Zdaje się, że po tym, co Polacy pokazali w San Marino, nawet najwięksi obrońcy trenera stracili wiarę, że może on doprowadzić reprezentację do jakiegokolwiek sukcesu. Zawodnicy na boisku rozumieją się jak Tusk z Gowinem, trudno się w ich grze doszukać jakiegoś planu.
Fornalik bardzo się przejmuje, ale nie ma na tę drużynę, którą przecież sam wybrał, większego wpływu. Mam wrażenie, że piłkarze stanęli w jego obronie, bo chcą mieć trenera, który na nich nie krzyknie. Będą sobie mogli trenować kiedy chcą, wybierać ćwiczenia, które im pasują i grać też po swojemu.

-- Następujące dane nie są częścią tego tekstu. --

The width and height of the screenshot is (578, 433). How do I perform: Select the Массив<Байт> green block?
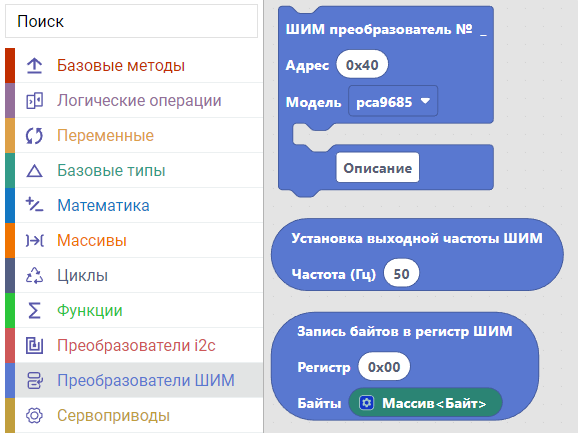425,403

To przykre, bo Waldemar Fornalik jest przyzwoitym człowiekiem i dobrym trenerem ligowym, ale poza jego asystentem i przyjacielem Markiem Wleciałowskim chyba nikt w tej kadrze nie traktuje go poważnie. Bramka stracona w Serravalle jest taką samą plamą na honorze jak gol, zdobyty w meczu z San Marino ręką przez Jana Furtoka.
Wtedy trenerem kadry był Andrzej Strejlau, którego przecież wszyscy szanujemy. Może więc i Waldemarowi Fornalikowi zaświeci jeszcze słońce. Ale gdzie i kiedy - nie mam pojęcia.